No Dia Nacional dos Estudantes, celebrado em 11 de agosto, é fundamental relembrar o papel decisivo que a juventude acadêmica teve na luta pela democracia no Brasil. No Acre, estado da região Norte pouco retratado nas narrativas nacionais, jovens estudantes foram vítimas diretas da repressão imposta pelo regime militar (1964–1985), enfrentando prisões, vigilância e ameaças para defender seus ideais e o direito à liberdade.

Pouco depois do golpe militar de 1964, um inquérito policial militar instaurado no Acre já identificava e prendia pessoas ligadas a movimentos sociais e estudantis, acusadas de comunismo. Entre abril e maio daquele ano, pelo menos seis líderes, incluindo professores e militantes das Ligas Camponesas, foram detidos, conforme registros do próprio Inquérito Policial Militar da época e depoimentos de ativistas como Ariosto Miguéis.

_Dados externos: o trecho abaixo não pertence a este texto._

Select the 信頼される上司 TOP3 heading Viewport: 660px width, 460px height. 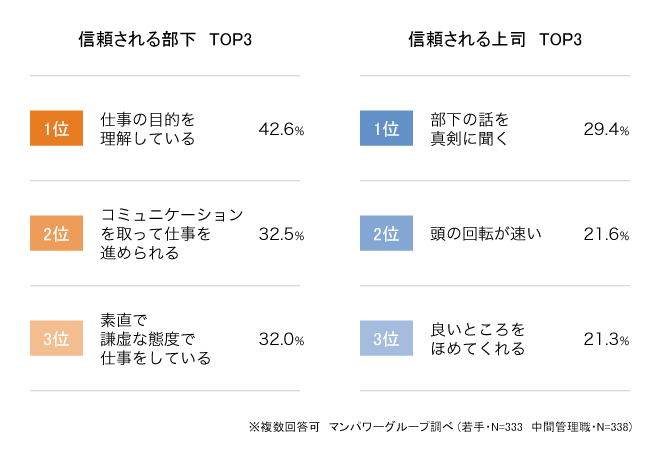click(x=494, y=40)
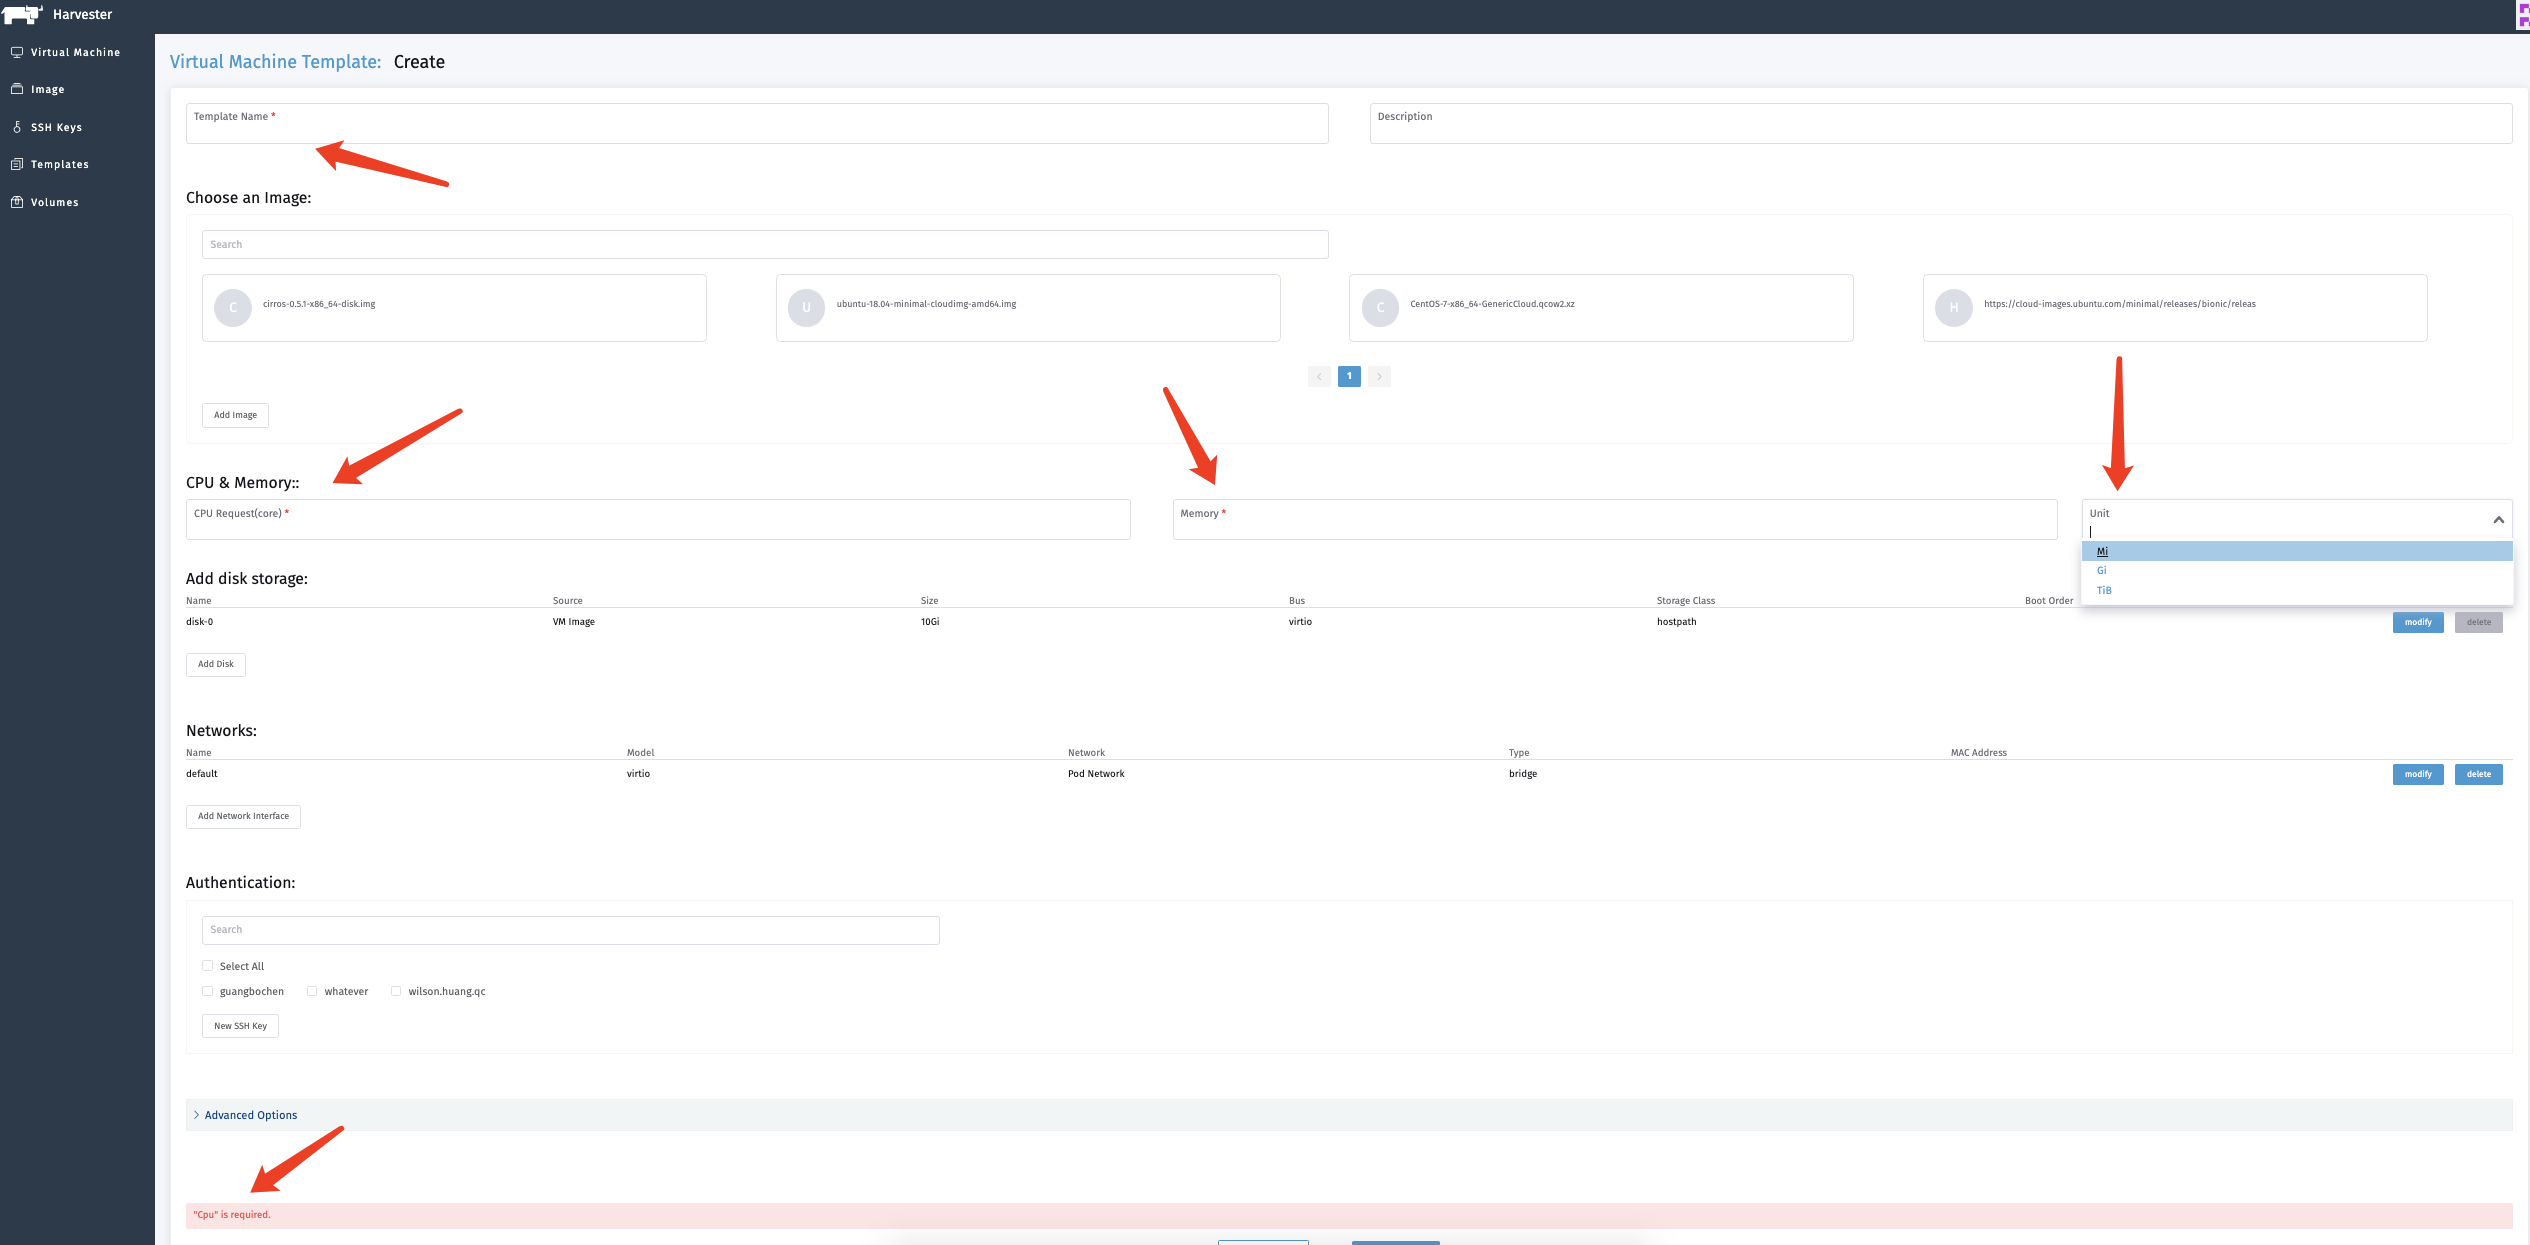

Destaque para Demóstenes Coelho de Moura, vereador e organizador de sindicatos rurais, e Lourival Messias do Nascimento, funcionário público ligado ao movimento estudantil, que foram encarcerados em quartéis militares sob a acusação de agitadores das massas estudantis e sindicais — informações extraídas de relatórios internos arquivados no Instituto Histórico do Acre. Em relatos posteriores, como os de Miguéis, fica claro que os interrogatórios ocorriam sob forte clima de intimidação, com instrumentos de tortura à mostra, revelando o ambiente opressor vivido pelos presos.

Essas ações de repressão aconteceram antes mesmo da renúncia do governador José Augusto de Araújo, em maio de 1964, evidenciando a rapidez com que o regime militar instaurou o controle no estado, conforme documentos públicos da época.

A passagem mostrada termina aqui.